All trials were digitised using VICON Nexus software (Oxford Metrics Ltd., Oxford, UK). Both ground reaction force and marker trajectory data were filtered using a fourth-order (zero-lag) low-pass Butterworth filter with a 15 Hz cut-off frequency; residual analyses were performed to determine cut-off frequencies, and this cut-off frequency successfully removed artificial fluctuations in joint moments during the initial stance phase (Bisseling & Hof, 2006; Mai & Willwacher, 2019; van den Bogert & de Koning, 1996). Using Visual 3D software (C-Motion, Germantown, MD, USA), static calibration data, subject height, and body mass were used to create an individually scaled skeletal model that included the trunk, pelvis, thigh, shank, and foot segments using standard available inertial parameters (segment mass (Hanavan, 1964) and moments of inertia (Winter, 2009)) in Visual 3D. For both limbs in the sprint running trials, sagittal segment angles were calculated relative to the laboratory reference frame and were normalised to normal upright standing position, while conventional Visual 3D (C-Motion) calculation methods using Newton-Euler procedures were used to compute joint moments and powers as the hip transitioned from flexion to extension through to toe-off (see Figure 2). Force platform data was used to determine timings of foot-strike and toe-off with a threshold value set at 20 N. Impulse data (braking, propulsive, and vertical) were expressed in N s, and then normalised to body mass (expressed as m/s) since momentum is the product of mass and velocity and the mass of the athlete remains constant during each ground contact.
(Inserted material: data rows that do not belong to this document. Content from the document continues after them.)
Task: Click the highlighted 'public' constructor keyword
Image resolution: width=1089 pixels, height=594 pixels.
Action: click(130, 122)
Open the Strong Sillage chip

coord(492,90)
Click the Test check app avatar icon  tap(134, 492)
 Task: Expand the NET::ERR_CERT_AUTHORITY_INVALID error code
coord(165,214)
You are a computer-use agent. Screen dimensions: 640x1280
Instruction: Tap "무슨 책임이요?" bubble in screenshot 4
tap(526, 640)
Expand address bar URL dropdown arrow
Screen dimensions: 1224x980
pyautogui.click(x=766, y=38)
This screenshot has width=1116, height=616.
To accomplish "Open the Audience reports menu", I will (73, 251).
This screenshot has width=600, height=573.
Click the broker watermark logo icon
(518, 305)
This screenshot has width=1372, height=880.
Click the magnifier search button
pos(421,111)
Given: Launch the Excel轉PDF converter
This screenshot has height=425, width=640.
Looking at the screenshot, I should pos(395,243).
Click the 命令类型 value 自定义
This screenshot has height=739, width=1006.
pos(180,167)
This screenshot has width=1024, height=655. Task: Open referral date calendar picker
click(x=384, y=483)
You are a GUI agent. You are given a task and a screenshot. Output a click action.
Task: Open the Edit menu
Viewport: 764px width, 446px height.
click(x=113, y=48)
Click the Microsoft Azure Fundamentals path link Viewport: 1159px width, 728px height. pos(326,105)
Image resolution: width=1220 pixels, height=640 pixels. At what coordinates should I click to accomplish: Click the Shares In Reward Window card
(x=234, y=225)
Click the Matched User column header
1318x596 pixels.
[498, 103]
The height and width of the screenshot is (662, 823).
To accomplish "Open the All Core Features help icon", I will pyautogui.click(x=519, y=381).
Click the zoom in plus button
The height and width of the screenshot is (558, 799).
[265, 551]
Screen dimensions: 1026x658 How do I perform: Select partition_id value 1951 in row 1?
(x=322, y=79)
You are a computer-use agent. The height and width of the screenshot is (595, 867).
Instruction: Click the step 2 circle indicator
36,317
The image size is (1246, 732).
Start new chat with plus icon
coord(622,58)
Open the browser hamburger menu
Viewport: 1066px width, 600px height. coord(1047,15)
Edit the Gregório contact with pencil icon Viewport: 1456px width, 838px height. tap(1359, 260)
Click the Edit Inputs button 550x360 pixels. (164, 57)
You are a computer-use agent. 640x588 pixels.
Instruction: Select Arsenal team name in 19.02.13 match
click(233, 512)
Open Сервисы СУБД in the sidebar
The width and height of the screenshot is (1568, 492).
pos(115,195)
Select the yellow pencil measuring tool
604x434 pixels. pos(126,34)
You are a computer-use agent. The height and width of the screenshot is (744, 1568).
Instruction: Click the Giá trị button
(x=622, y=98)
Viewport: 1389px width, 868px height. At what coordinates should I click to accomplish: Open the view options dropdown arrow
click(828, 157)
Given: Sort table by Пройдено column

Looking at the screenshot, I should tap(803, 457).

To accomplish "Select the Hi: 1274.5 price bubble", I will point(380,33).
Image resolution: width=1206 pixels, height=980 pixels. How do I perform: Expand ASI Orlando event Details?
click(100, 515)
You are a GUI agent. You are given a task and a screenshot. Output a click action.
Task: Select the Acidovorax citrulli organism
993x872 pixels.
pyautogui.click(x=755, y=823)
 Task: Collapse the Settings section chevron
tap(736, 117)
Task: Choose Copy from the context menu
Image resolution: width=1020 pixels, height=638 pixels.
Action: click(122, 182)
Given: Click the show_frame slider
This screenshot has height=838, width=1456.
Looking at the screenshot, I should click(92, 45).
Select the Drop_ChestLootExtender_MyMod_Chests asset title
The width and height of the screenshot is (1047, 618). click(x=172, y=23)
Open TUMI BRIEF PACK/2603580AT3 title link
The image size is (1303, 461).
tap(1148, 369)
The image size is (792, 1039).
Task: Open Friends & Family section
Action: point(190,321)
Figure 2. In the sprint gait cycle, leg retraction (forward rotation) begins as the foot leaves the ground and continues up until peak hip flexion. Leg protraction (backward rotation) commences as the hip extends and continues up until toe-off. For each limb, data were obtained as the hip transitioned from flexion (i.e., late retraction) to extension through to toe-off (i.e., protraction phase). Key variables compared between dominant and non-dominant legs in non-fatigued and fatigued sprinting. Vertical centre of mass velocity (v_CoM), vertical foot velocity (v_foot), anterior-posterior distance of foot relative to CoM at foot-strike (d), braking impulse (b), propulsive impulse (p), vertical impulse (z).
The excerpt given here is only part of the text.